### [Page extract]
For the smooth-surface model, θf is the angle between the solid-liquid and liquid-vapor interfaces at the point on s where the disjoining pressure and dK/ds become zero. Note that for small values of the accommodation coefficient (for example α= 0.05), the value of Rr has not affected the total heat flow rate through the liquid film (Khrustalev and Faghri, 1995b).

The interfacial radius of curvature is related to the pressure difference between the liquid and the vapor by the extended Laplace-Young equation:

 ${{p}_{v\delta }}-{{p}_{\ell \delta }}=\frac{2\sigma }{{{R}_{\text{men}}}}+\frac{\rho _{v}^{2}v_{v\delta }^{2}}{{{\varepsilon }^{2}}}\left( \frac{1}{{{\rho }_{\ell }}}-\frac{1}{{{\rho }_{v}}} \right)$ (10)

where vvδ is the vapor mean blowing velocity specified for a given meniscus, and $\varepsilon$ is the porosity. The latter is needed in this equation because the evaporation takes place into the dry region of the porous structure. The temperature of the saturated vapor near the interface, Tv, is related to its pressure by the saturation conditions:

 Tv = Tsat(pvδ) (11)

### [Raw data]

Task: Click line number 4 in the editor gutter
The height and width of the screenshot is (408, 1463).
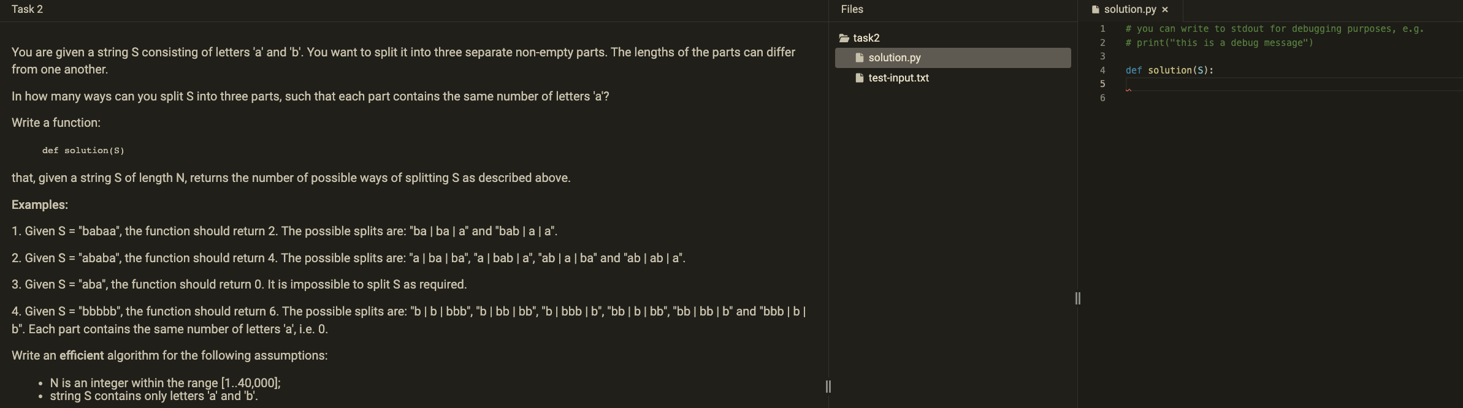Action: [1102, 70]
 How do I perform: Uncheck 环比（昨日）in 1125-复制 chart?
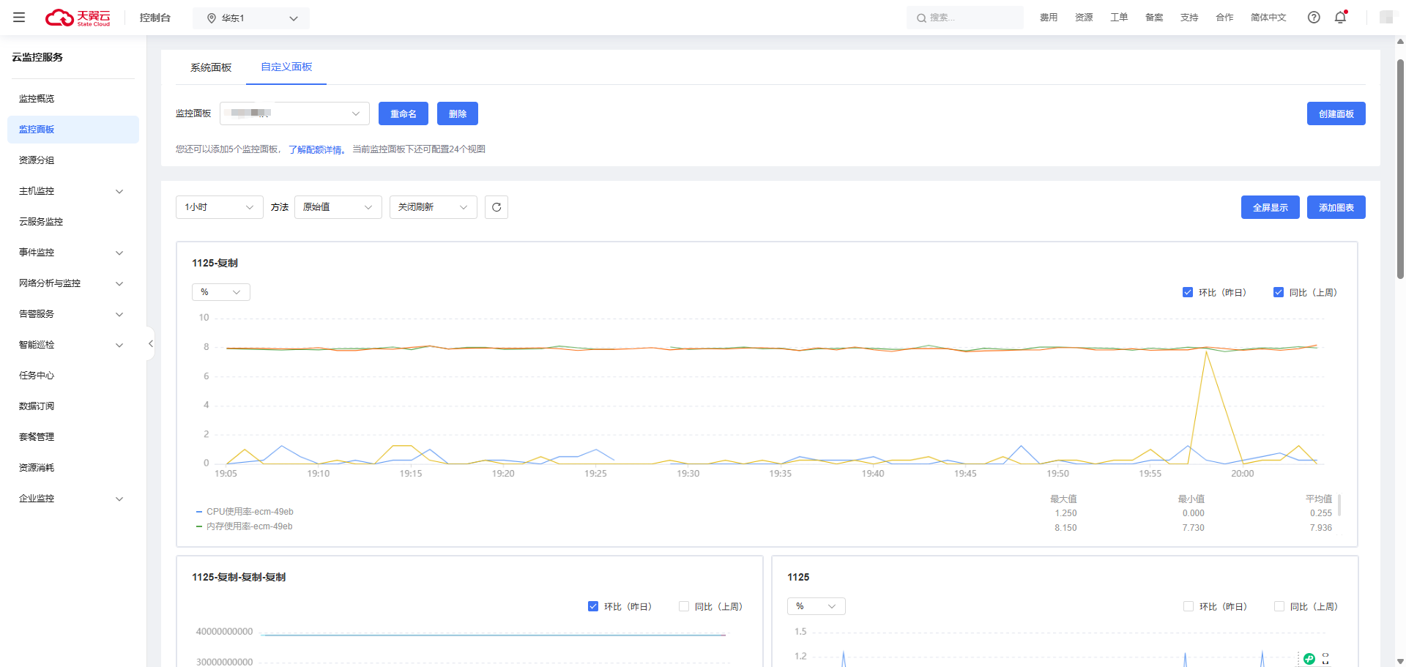tap(1188, 292)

### [Exercise requirements]
a - Please answer these questions about the liquid-film evaporation passage:
(i) For small values of the accommodation coefficient, what quantity did the value of Rr not affect?
(ii) What equation relates the interfacial radius of curvature to the pressure difference between the liquid and the vapor?
(iii) Why is the porosity needed in equation (10)?
b - Write a continuation of the liquid-film evaporation passage, picking up right after equation (11).
The records have no connection to the liquid-film evaporation passage.

### [The replies]
a -
(i) The total heat flow rate through the liquid film.
(ii) The extended Laplace-Young equation.
(iii) Because the evaporation takes place into the dry region of the porous structure.

b -
Then the heat transfer coefficient during evaporation from the porous surface is defined as

 ${{h}_{ep}}=\frac{{{\varepsilon }_{s}}{{q}_{p}}}{\pi R_{p}^{2}({{T}_{s}}-{{T}_{v}})}$ (12)

where ${{\varepsilon }_{s}}={{A}_{p}}/{{A}_{t}}$ is the surface porosity defined as the ratio of the surface of the pores to the total surface of the porous structure for a given cross-section (it is assumed that ${{\varepsilon }_{s}}=\varepsilon$; Khrustalev and Faghri, 1995a). Figure 9.20 shows that the heat transfer coefficient during evaporation from the porous surface, he, p, depends significantly on the curvature of the liquid meniscus. For smaller pore sizes, the values of he, p are larger because a larger relative surface is occupied by the thin films.

## References

Khrustalev, D. and Faghri, A., 1995a, “Heat Transfer in the Inverted Meniscus Type Evaporator at High Heat Fluxes,” International Journal of Heat and Mass Transfer, Vol. 38, pp. 3091-3101.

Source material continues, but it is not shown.